Но нет, с фашизмом еще не было покончено. Борьбу следовало продолжать.
Казармы кипели и стали похожи на потревоженный ульи: солдаты арестовывали полковников, срывали с них мундиры и погоны. Боян Былгаранов, как глашатай свободы, переходил из казармы в казарму, с митинга на митинг, снимал с должностей старых офицеров и назначал новых.
Пришло сообщение, что моторизованный полк из Хасково направляется в Пловдив. Офицеры царской армии возглавили и повели этот полк против новой власти. Штаб партизан поднял по тревоге свои боевые отряды и воинские части, и за несколько часов им удалось разгромить этот полк. Солдаты вернулись обратно в Хасково, но уже во главе с новыми командирами. А Харитон повел в Пловдив целую группу арестованных офицеров.
— Ватагин, говорю тебе, это разбойники! Вон того, плешивого, видишь? У него при обыске нашли уйму всякого добра. Грабил народ! Ворюга!
Арестантские помещения были забиты задержанными офицерами. В такой момент очень трудно судить, кто, какое
Вот почему мы создали военно-следственную комиссию. В состав комиссии, которой руководил Димитр Георгиев — старый пловдивский коммунист и известный адвокат, — вошел и я. В распоряжение комиссии предоставили моторизованную группу партизан под командованием Голубя.
Мы обошли все казармы в городе и повсюду быстро навели порядок. Заседали на местах, уточняли, кого и за что надо судить, а невиновных тут же освобождали.
Однажды нам сообщили, что на аэродроме в Граф-Игнатиево, всего лишь в нескольких километрах севернее Пловдива, тайно готовится заговор против власти Отечественного фронта. Командование этого авиационного полка активно преследовало партизан, а сам аэродром превратился в полицейский участок. Еще в 1943 году летчики арестовали многих наших товарищей и некоторых из них расстреляли без суда и следствия. Среди расстрелянных оказался мой друг и земляк Радко Попов. И вот когда мне предстояло принять участие в расследовании положения в Граф-Игнатиево, у меня перед глазами неотступно стоял Радко, мой дорогой, незабываемый Радко.
Я взял с собой моторизованную группу под командованием Голубя, и мы отправились в Граф-Игнатиево.

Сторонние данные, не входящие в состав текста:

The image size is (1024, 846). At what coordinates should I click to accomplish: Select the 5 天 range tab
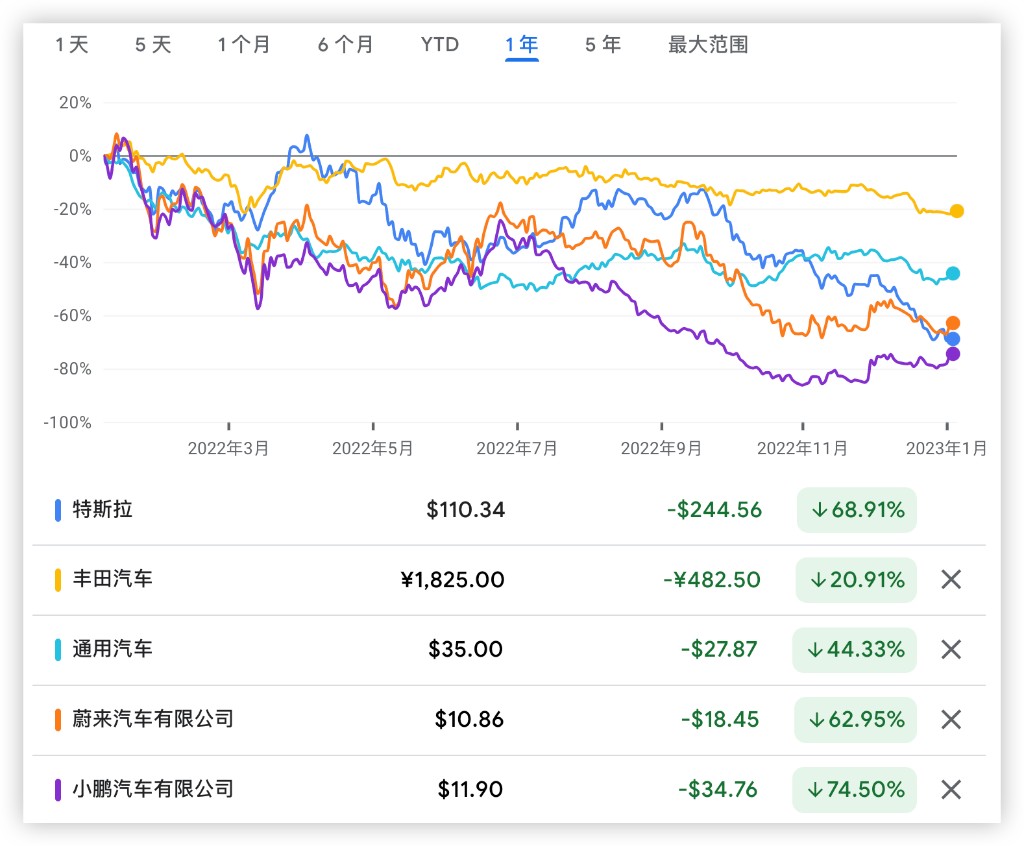(x=153, y=45)
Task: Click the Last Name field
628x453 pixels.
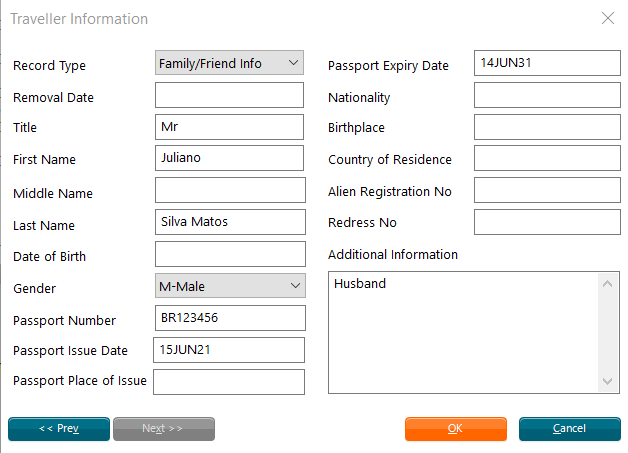Action: tap(230, 222)
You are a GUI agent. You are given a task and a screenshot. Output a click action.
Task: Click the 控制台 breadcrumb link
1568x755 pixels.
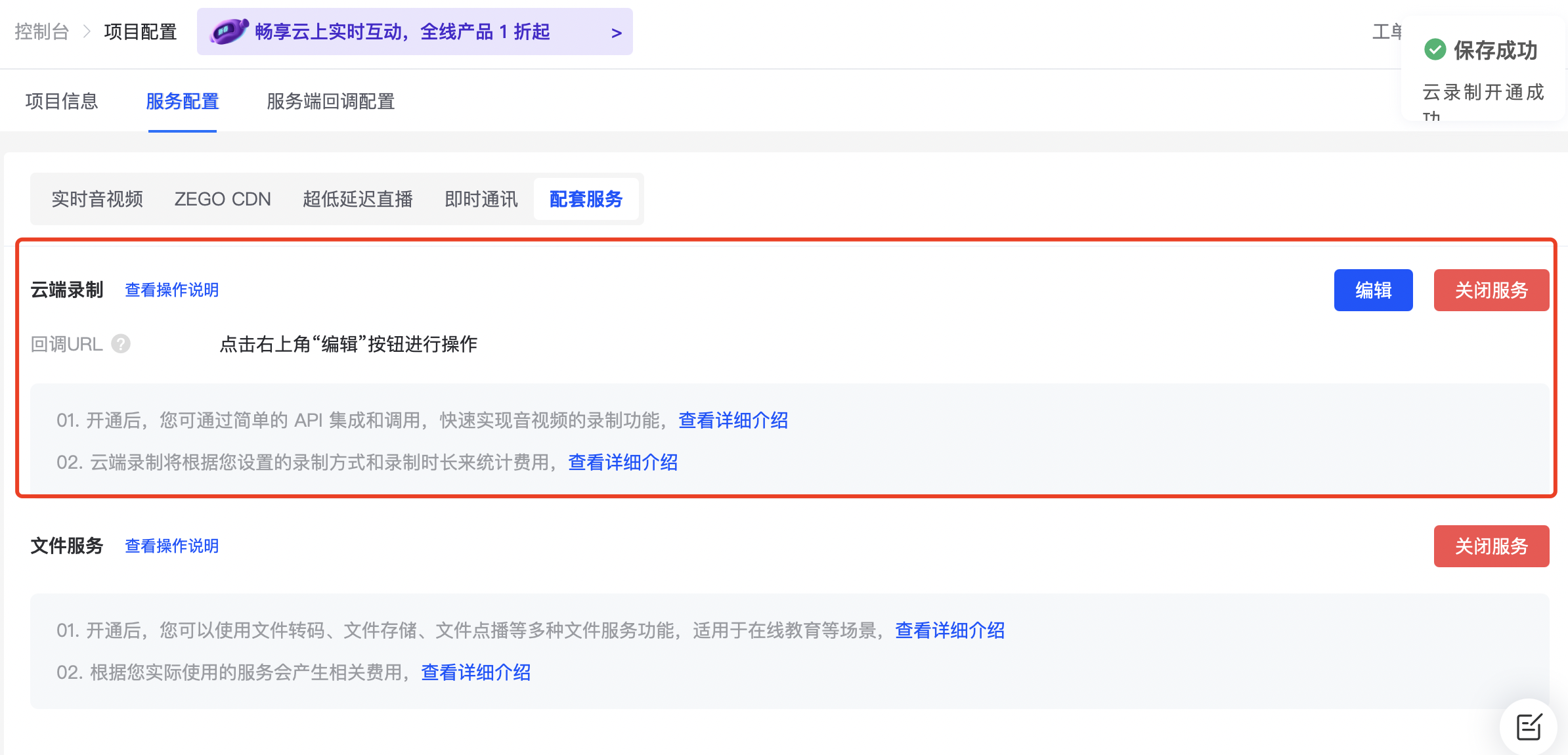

Выдался теплый сентябрьский день. Пловдив все еще бурлил. Мы проехали весь квартал Каршиак и через полчаса прибыли на аэродром.
На взлетных площадках у нескольких самолетов прогревались моторы, а офицеры и солдаты бесцельно слонялись по всему аэродрому.
— Вот уже сколько времени мы вас ждем, товарищи, — заявили они. — Ведь здесь пока еще не ступала нога ни одного из представителей новой власти. Все приспособились к обстановке и стали выдавать себя за коммунистов.
Товарищи из соседних сел, очевидно, не решались показываться на аэродроме, да и люди из полка тоже боялись появляться в селах.
Я приказал, чтобы все собрались в клубе. Трубач сыграл сбор. В скором времени весь зал был набит до отказа. Во дворе в полной боевой готовности остались лишь люди Голубя.
Собрание продолжалось более часа.
— Товарищи солдаты, господа офицеры, — начал я. — Над порабощенной Болгарией взошло солнце свободы. Прежней преступной власти Кобургов, убийц и шарлатанов, уже не существует.
— Ура-а! — закричали солдаты. — Да здравствует правительство Отечественного фронта! Смерть врагам народа!
— Да, справедливое возмездие, смерть ждет врагов! — подтвердил я спокойно. — Их будет судить народный суд, но вместе с ними он будет судить и тех офицеров, которые стреляли в патриотов. Здесь, на этом аэродроме, погиб мой верный друг и преданный сын Болгарии Радко Попов. Убийцы его находятся здесь, среди вас.
И тут началось что-то невообразимое.
Мы арестовали нескольких человек и назначили новое командование. Солдаты проводили нас торжественно, с почестями.